Thursday, August 6, 2009

Any Road To Rome is Also A Road From Rome

I'm back (with my partner) working on the same stinky stuff I blogged about earlier. That code all made it back to the main codeline where we can refactor it but we had to lose a lot of our refactoring in order to get it back in. It was a lesson learned. We had to abandon some changes because we let our code diverge too far from trunk. Now we know about code perturbation.

Then there were bugs in the mudball function, and bugs are always bad news. These were mostly of the "implicit" variety. Code that falls through the "if" traps in a certain way, combined with some default settings in some of the variable(s) at the start of the method, in between the interwoven concerns and feature-envy ...

I really want to get in there and get it under control (which is to say, wrapped in a fuzzy blanket of unit tests). Sadly the blanket does not start out soft and fuzzy. It's a blanket of glass shards and barbed wire. In this case, the test doubles (testable classes) are loaded with so many details that they cloud the story they're trying to tell. We end up with a dozen lines of code to set up a test double followed by one invocation and an assert. Those dozen lines are hard-won by tracing the function with a debugger until we find where the code turns wrong, then perhaps extracting some expressions into functions before adding more setup to the test case to clean up the flow.

This is okay. Every fat, heavily-coupled legacy routine's characterization tests require massive, intricate setup. There are parameters to construct, seams to find and exploit, prefactoring, code spelunking, and all kinds of reverse-engineering involved. The immediate form it takes is a nearly-embarassing set of ugly fat tests.

We're writing the intricate, ugly tests. The class that contained the original ugly method is growing as various paragraphs of code and unclear expressions get moved into new methods. The new methods often have nothing to do with the containing class and really should be moved to more appropriate classes (e.g. "managerObject.hasExpired(session)" probably should be "session.HasExpired"), but here they are. If we were building from scratch, the current state of the code would be unacceptable.
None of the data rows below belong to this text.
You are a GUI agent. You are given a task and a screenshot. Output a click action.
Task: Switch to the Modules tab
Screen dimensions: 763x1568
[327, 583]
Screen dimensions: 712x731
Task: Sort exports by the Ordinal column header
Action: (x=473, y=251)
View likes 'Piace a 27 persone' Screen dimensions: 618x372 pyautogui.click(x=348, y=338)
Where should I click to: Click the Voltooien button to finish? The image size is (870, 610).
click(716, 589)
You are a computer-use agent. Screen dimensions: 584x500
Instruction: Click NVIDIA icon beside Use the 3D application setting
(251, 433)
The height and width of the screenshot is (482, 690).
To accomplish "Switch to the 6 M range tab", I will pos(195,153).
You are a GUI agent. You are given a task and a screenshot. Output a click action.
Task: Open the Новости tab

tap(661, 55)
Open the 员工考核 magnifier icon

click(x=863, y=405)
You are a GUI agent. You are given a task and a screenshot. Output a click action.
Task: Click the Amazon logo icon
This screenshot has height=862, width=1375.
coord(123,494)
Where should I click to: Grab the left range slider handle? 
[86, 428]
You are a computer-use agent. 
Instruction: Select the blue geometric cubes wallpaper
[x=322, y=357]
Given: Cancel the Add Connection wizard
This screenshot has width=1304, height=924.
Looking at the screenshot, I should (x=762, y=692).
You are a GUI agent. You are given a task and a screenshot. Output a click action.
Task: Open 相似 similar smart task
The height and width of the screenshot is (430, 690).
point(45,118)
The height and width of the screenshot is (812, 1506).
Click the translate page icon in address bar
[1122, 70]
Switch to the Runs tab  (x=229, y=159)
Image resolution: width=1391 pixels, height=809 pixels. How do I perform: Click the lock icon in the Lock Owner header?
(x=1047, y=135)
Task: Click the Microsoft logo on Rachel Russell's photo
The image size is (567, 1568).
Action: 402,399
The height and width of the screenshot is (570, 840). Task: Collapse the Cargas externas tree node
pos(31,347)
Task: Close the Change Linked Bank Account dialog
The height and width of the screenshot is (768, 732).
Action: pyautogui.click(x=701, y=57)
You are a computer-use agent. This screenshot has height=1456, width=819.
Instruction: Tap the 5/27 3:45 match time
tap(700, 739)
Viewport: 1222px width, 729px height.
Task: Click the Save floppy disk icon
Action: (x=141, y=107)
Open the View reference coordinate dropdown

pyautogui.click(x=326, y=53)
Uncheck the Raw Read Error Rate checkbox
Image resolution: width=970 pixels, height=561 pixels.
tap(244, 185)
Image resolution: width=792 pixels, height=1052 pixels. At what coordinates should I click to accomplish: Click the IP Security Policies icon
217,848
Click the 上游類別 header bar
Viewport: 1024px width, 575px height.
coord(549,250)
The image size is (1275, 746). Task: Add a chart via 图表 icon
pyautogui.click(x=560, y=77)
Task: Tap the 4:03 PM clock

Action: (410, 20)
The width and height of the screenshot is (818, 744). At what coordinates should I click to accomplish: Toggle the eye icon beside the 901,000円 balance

At this time we should remember that every road into Rome is also a road out of Rome.

However, we are not building from scratch but scratching the code apart, so we need this intermediate state in order to get control of the code. One method makes it more possible to detect an effect on one of the related objects. Another makes it possible to fake (through an inheritance seam) a failure that throws an exception. Another reduces the number of variables the main routine needs to manage. This is reverse-engineering, and involves some dead-end assumptions and experimentation. Each stage is taking us closer to understanding the intended effects of the big honking function.

When we have a pretty good specification via unit tests, we can focus on cleaning the code properly. Until we have the tests built up, refactoring is irresponsible and hazardous (hence some of the new bugs). We will relocate methods, probably inline a few, probably extract several more. Statements dealing with one concern will be grouped and extracted until the main function has a single level of abstraction. Flags will be eliminated. If statements will be obviated (if possible) or extracted.

Yeah, the code was in a mess, and all the work we're doing is making it even messier as it enables the work that drives us out of the mess.

We will be done when the tests are clear and tell a good story, and the code that implements the tests is not so detail-oriented and intricate. At that point, only the NDA will keep me from showing you all the cool things we've done. I expect to see that day tomorrow or the next. It's going to be glorious!